All lines from the one holding "Where should I click to: Click the LỜI" through the last line of the entries below must be transcribed exactly, and no others. Pictures do not go in.

----

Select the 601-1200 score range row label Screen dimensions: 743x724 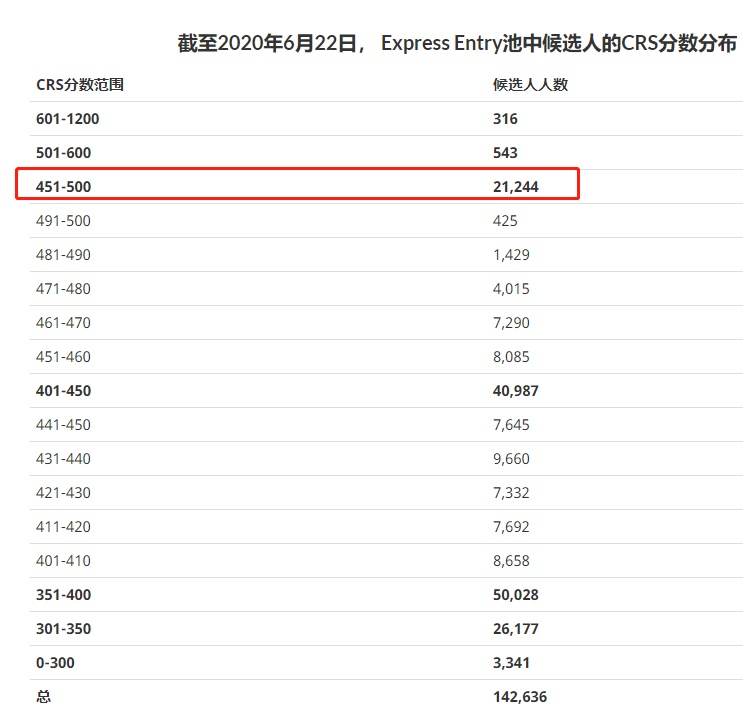pos(68,119)
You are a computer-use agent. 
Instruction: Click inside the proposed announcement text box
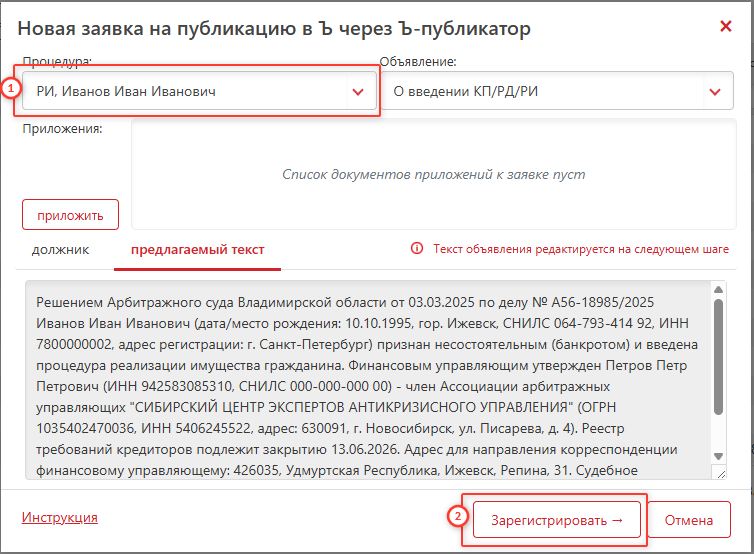[365, 380]
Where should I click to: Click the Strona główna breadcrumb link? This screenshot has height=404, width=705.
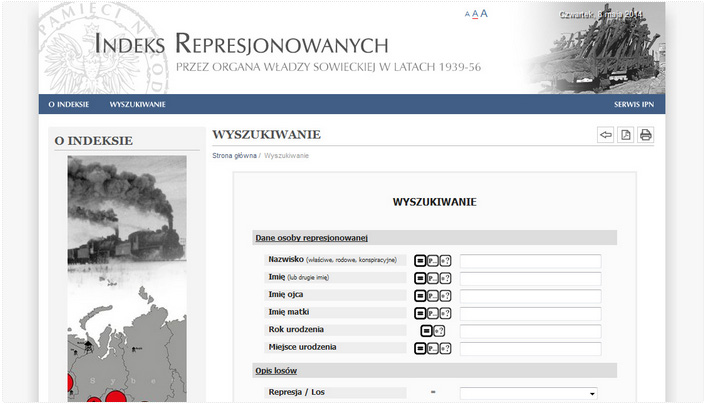click(234, 156)
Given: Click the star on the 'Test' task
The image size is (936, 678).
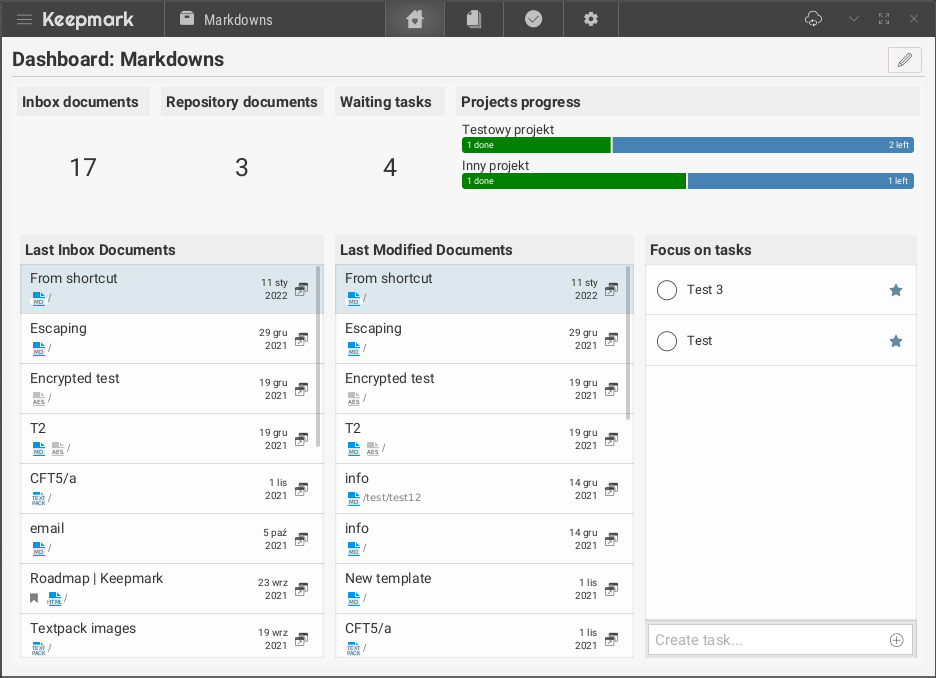Looking at the screenshot, I should [896, 341].
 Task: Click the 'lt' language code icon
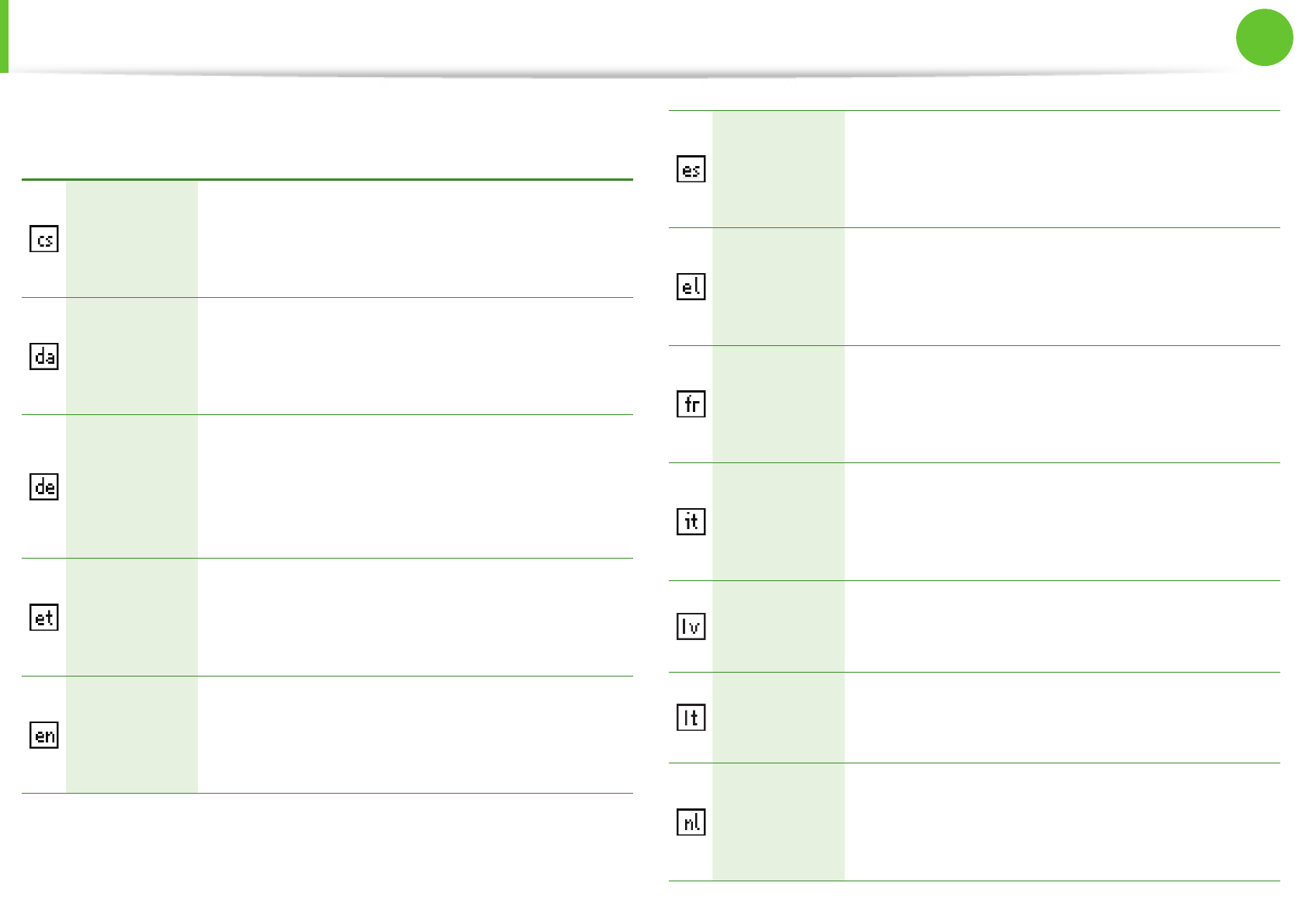[691, 718]
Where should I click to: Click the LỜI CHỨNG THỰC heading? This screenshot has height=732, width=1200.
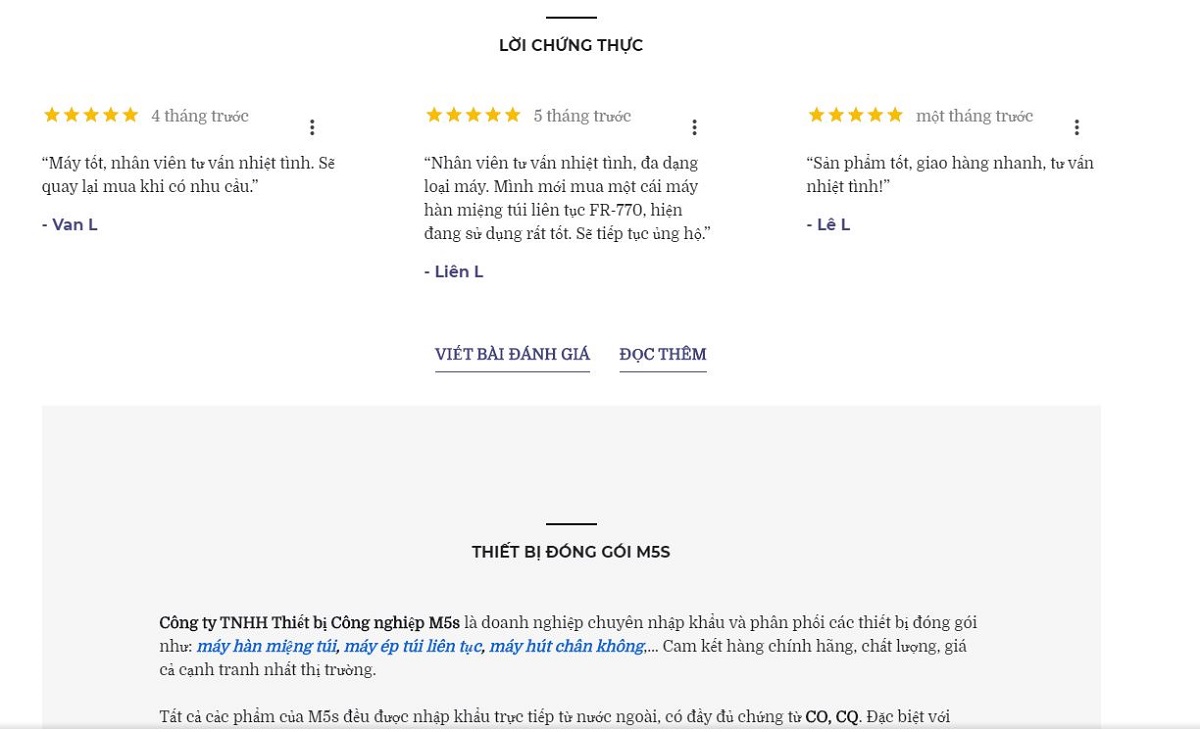tap(571, 45)
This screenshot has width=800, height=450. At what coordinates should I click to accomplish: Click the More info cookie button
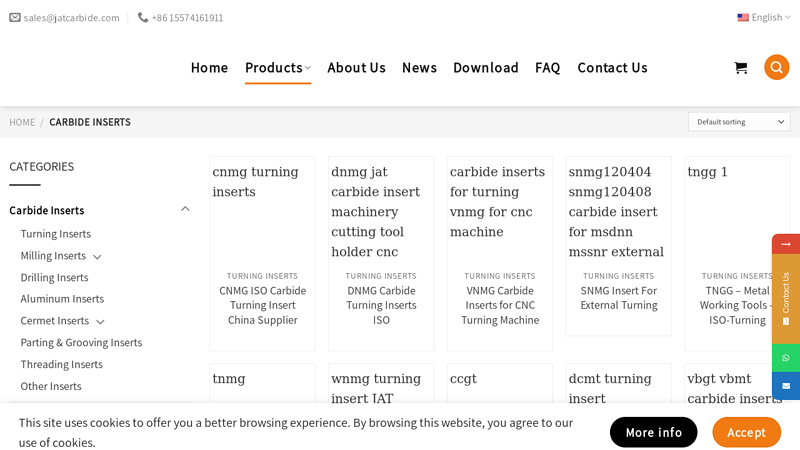pos(654,432)
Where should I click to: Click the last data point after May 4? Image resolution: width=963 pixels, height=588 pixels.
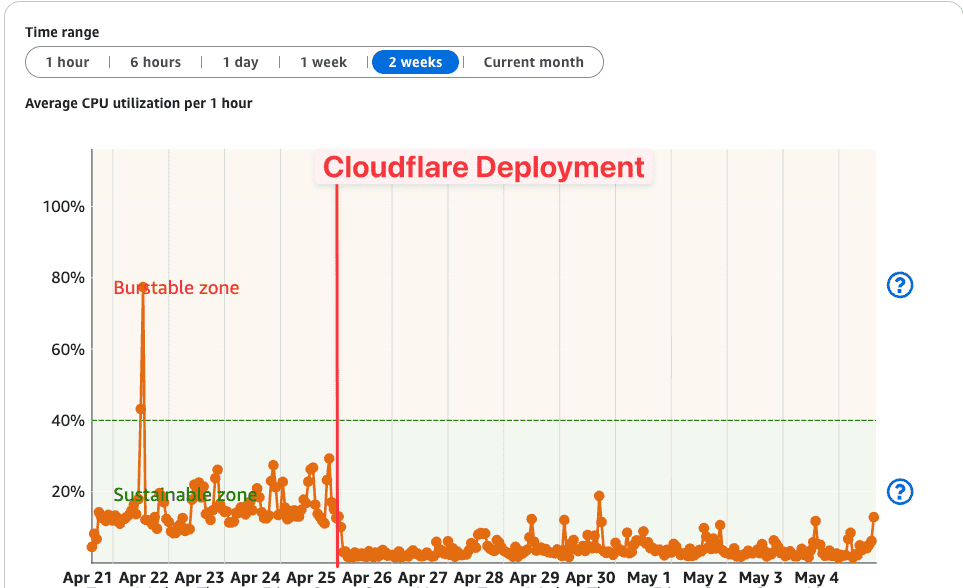pos(873,517)
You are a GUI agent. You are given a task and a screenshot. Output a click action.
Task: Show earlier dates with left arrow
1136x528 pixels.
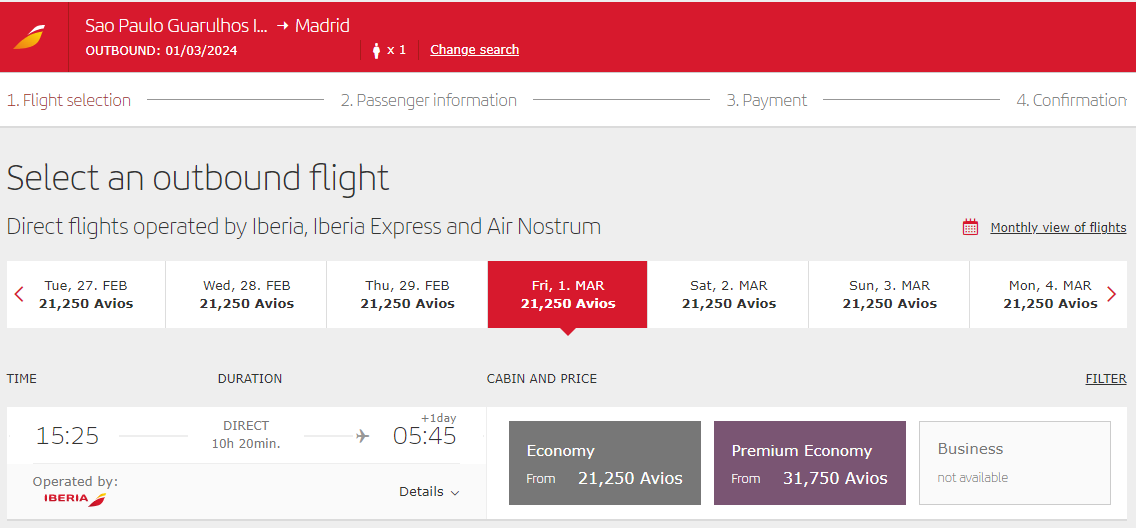19,294
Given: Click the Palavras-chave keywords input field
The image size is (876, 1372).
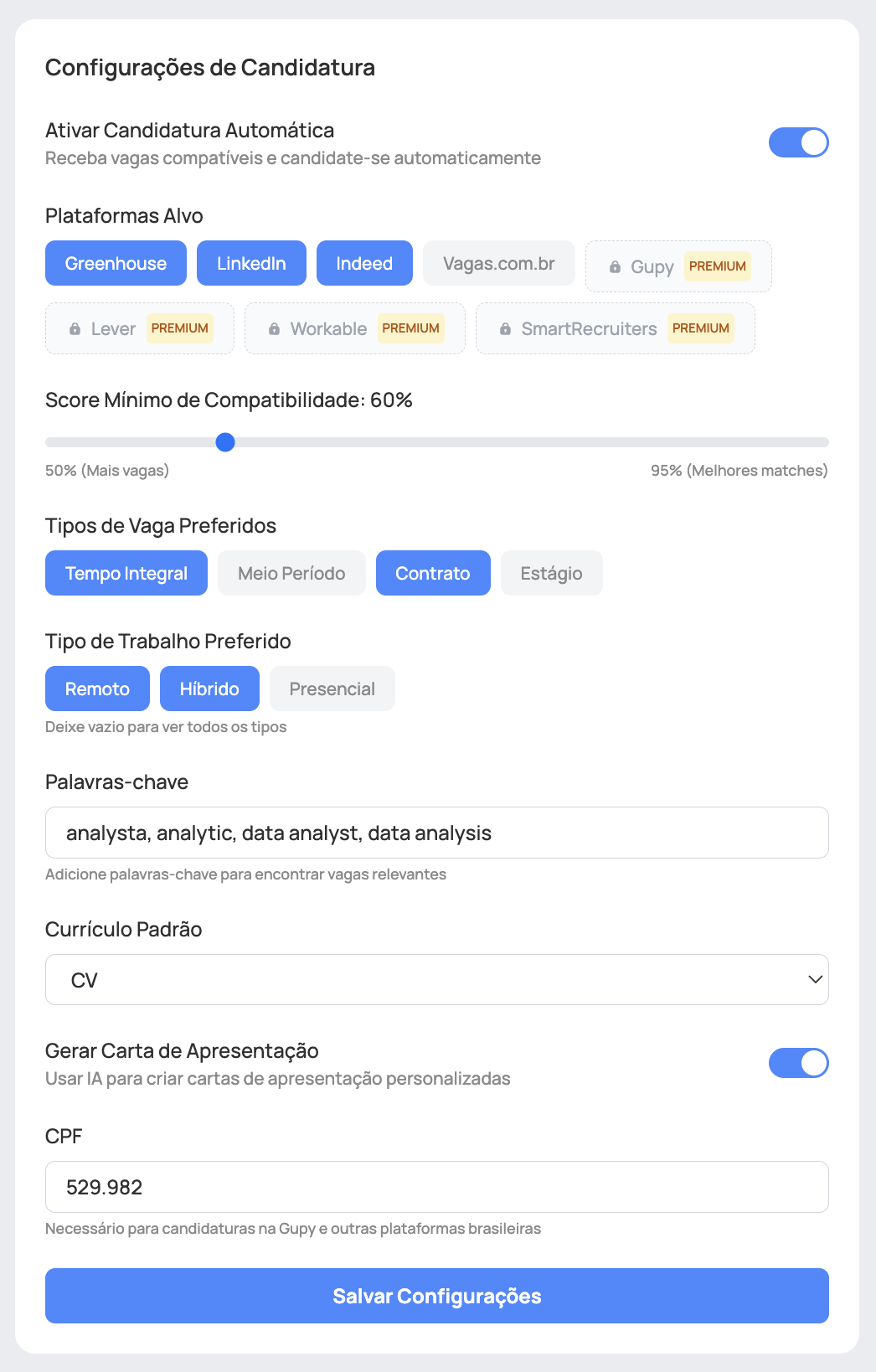Looking at the screenshot, I should click(x=436, y=833).
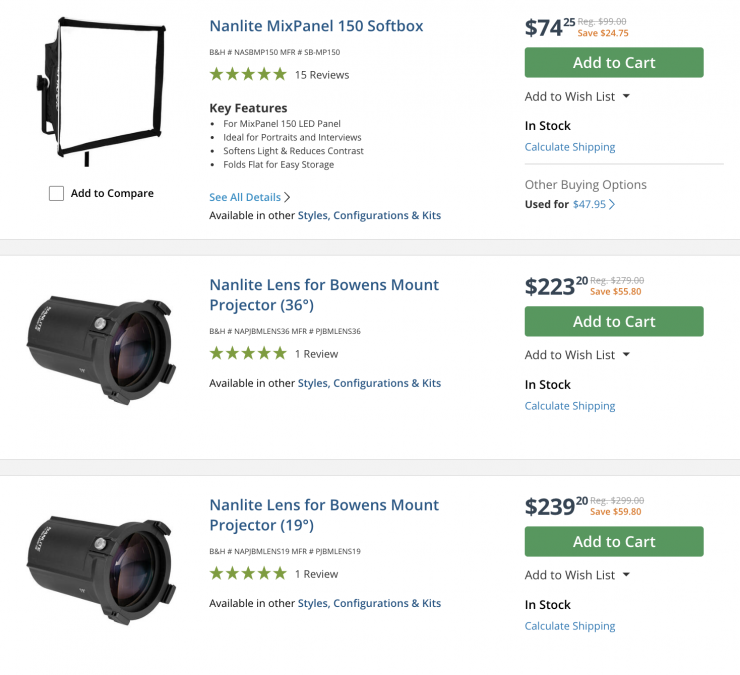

----

Expected answer:
Where should I click to: Click the LỜI CHỨNG THỰC heading? This screenshot has height=732, width=1200.
tap(571, 45)
This screenshot has width=800, height=450. At what coordinates should I click to accomplish: Click the More info cookie button
pos(654,432)
Where should I click to: Click the last data point after May 4? Image resolution: width=963 pixels, height=588 pixels.
pos(873,517)
You are a GUI agent. You are given a task and a screenshot. Output a click action.
Task: Show earlier dates with left arrow
1136x528 pixels.
19,294
Given: Click the Palavras-chave keywords input field
The image size is (876, 1372).
Looking at the screenshot, I should click(x=436, y=833).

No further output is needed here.